Active Share: Core-plus portfolios should show 25-35% active share versus benchmark - enough deviation to justify fees, not so much that it becomes a different strategy.
The 2022-2024 Stress Test
The 2022 rate cycle tested both strategies:
Core Performance: As the Fed raised rates from 0-0.25% to 5.25-5.50%, duration-heavy core portfolios suffered. The Bloomberg Aggregate lost approximately 13% in 2022 - the worst year in the index's history. But this was benchmark behavior; core portfolios tracked as designed.
Core-Plus Performance: Results varied widely. Portfolios with high-yield exposure benefited from spread tightening in 2023-2024 (high-yield returned 13.4% in 2024). Portfolios with emerging market exposure faced headwinds from dollar strength and EM-specific stresses.
The rule that survives: core-plus doesn't mean consistently better returns. It means more variable returns around a potentially higher (or lower) average.
When to Emphasize Core vs. Core-Plus
Favor Core When:
- Credit spreads are tight (below historical median)
- Economic uncertainty is elevated
- Liquidity needs are predictable and near-term
- Board or committee risk tolerance is low
- Benchmark tracking matters for reporting purposes
Favor Core-Plus When:
- Credit spreads are wide (above historical median)
- Economic outlook is stable or improving
- Investment horizon exceeds 5 years
- Organization can tolerate tracking error and explain it
- Yield pickup compensates adequately for additional risk
In late 2024, high-yield spreads traded around 300-350 bps over Treasuries - roughly average by historical standards. Neither screaming opportunity nor obvious danger, suggesting balanced allocation between core and core-plus.
Implementation Decisions
A -> B -> C: Define core benchmark (typically Bloomberg Aggregate). Determine core-plus target allocation (15-25% of fixed income). Establish tracking error budget (100-150 bps total). Allocate budget across sectors. Monitor and rebalance when deviation exceeds tolerance.
Several operational considerations:
Separate vs. Integrated Mandates: Some investors hire separate managers for core and core-plus. Others use integrated mandates where one manager runs both. Separate mandates offer specialization; integrated mandates enable tactical flexibility.
Active vs.

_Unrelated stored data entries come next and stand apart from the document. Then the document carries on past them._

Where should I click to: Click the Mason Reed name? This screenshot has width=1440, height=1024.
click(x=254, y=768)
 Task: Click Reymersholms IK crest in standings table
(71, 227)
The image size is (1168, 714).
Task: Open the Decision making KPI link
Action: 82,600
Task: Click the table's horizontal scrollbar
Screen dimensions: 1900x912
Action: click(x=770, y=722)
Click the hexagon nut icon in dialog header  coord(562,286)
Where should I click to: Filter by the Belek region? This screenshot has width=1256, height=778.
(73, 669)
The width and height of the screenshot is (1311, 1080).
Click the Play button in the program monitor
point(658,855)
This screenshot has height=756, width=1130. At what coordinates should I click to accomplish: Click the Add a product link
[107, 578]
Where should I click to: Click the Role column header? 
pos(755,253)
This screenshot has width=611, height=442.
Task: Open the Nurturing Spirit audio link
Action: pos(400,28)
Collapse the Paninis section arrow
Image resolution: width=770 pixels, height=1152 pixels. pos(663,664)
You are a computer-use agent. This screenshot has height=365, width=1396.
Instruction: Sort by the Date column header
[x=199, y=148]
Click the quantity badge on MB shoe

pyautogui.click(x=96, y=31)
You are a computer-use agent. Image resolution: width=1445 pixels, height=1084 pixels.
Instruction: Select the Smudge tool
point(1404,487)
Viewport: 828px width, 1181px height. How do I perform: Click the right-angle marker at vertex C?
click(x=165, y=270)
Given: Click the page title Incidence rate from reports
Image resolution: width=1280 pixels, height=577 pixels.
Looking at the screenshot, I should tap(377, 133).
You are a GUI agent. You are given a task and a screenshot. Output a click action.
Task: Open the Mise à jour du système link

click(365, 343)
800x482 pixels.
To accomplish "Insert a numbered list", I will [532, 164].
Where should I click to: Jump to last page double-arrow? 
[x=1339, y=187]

Passive Core: With passive investment-grade ETFs charging 15-30 bps, the bar for active core management is high. Many institutions run passive core and concentrate active fees on core-plus where skill differentiation matters more.
Benchmark Selection: Core-plus requires custom benchmark or core-plus indices (like Bloomberg US Aggregate plus a high-yield component). Mismatched benchmarks make performance evaluation meaningless.
Essential Pre-Implementation Checklist
- Core benchmark selected and documented
- Core-plus allocation percentage defined (15-25% typical)
- Tracking error budget established with clear limits
- Sector limits for non-core exposures specified (8-10% max)
High-Impact Implementation Steps
- Stress test core-plus allocation against 2008 and 2020 spread widening scenarios
- Calculate breakeven spread compression needed for core-plus to outperform
- Document governance process for when core-plus underperforms significantly
Citation: Ilmanen and Kizer (2012) found that core-plus strategies generated risk-adjusted alpha of 20-40 bps annually during normal markets but underperformed core by 100+ bps during credit stress periods, suggesting skill in timing the core/core-plus balance matters as much as security selection.